A comparison between in vivo samples (using sensitive DNA cytometry methods) and in vitro culture (using classical cytogenetic methods) is also needed. It is important to report NCCAs and establish a database. Such a database will serve multiple purposes. First, it will expand the list of types of NCCAs. Second, it will record the frequencies of different types of NCCAs and all types of NCCAs for normal individuals, for specific disease types, and for various tissue types. Third, it will encourage the re-examination of published reports to collect the data, and initiate efforts to examine previous available samples.
This genome system instability is the ultimate link between many diseases and their genetic and environmental contributing factors. The genome serves as the evolutionary platform that links gene/epigene interaction and multiple levels of omics. Using the types and frequencies of NCCAs, and the dynamic relationship between NCCA and CCA, evolutionary potential can be monitored either genetically or environmentally.
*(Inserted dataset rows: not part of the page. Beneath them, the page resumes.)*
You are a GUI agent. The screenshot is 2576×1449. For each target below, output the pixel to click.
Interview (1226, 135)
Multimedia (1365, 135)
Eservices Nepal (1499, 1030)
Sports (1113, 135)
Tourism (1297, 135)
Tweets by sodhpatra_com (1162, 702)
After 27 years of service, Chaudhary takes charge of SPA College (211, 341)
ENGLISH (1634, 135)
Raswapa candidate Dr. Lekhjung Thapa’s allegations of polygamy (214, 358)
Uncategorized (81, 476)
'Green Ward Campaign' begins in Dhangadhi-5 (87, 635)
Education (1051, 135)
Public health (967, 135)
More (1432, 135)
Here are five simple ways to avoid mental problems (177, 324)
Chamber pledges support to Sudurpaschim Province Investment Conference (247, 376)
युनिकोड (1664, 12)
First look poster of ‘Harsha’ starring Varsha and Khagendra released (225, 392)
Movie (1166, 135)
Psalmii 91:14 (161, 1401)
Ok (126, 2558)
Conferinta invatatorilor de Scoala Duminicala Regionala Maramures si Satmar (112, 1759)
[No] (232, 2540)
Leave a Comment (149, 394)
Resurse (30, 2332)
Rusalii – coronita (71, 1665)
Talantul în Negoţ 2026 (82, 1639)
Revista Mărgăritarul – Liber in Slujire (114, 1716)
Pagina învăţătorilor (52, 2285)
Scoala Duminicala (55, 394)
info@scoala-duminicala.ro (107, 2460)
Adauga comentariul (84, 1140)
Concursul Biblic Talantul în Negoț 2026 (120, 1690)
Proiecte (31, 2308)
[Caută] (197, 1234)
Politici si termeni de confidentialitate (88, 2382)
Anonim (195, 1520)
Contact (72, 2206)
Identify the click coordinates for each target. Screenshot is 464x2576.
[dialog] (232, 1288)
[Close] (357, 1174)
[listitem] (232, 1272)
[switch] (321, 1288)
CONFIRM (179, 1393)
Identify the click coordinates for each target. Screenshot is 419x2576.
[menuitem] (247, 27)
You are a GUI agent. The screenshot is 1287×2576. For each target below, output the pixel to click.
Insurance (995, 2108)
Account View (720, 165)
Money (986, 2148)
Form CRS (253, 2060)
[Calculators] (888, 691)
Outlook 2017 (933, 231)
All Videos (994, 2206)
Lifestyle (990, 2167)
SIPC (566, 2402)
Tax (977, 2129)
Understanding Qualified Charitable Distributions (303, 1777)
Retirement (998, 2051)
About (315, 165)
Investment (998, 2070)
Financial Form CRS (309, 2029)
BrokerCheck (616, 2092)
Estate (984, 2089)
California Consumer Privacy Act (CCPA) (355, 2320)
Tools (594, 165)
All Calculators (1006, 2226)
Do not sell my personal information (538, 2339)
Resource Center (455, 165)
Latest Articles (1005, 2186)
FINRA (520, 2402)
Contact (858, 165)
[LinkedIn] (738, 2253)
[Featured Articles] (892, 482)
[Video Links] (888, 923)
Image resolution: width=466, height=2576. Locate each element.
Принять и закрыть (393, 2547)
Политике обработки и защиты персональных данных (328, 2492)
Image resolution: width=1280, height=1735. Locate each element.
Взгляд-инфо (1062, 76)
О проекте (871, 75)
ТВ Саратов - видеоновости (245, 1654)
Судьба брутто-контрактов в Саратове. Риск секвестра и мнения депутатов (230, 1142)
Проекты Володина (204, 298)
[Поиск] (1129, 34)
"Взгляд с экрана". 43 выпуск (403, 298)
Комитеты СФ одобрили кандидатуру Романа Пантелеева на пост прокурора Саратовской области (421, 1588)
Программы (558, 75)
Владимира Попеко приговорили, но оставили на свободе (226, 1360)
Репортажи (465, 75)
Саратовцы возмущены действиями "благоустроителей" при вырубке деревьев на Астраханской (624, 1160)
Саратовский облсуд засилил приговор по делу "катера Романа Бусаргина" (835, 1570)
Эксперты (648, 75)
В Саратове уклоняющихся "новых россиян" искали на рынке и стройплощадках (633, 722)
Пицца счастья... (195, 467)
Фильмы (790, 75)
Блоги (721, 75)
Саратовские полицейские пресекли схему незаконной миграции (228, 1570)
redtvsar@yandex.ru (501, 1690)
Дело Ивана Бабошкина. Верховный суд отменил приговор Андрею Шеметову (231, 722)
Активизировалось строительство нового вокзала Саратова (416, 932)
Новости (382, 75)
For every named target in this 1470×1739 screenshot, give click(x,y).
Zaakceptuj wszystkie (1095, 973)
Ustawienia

As all stress responses can be reflected by the level of system instability, this evolutionary mechanism of diseases can unify diverse molecular mechanisms, and reconcile the difficulty of clinical prediction based only on the genetic profile.
Overall, the author's work is laudable in a sense that his baseline work in genetics could reach to such a perfection that he finds many clues in this difficult terrain whereas other would fear as uninitiated suffers from incomprehensibility.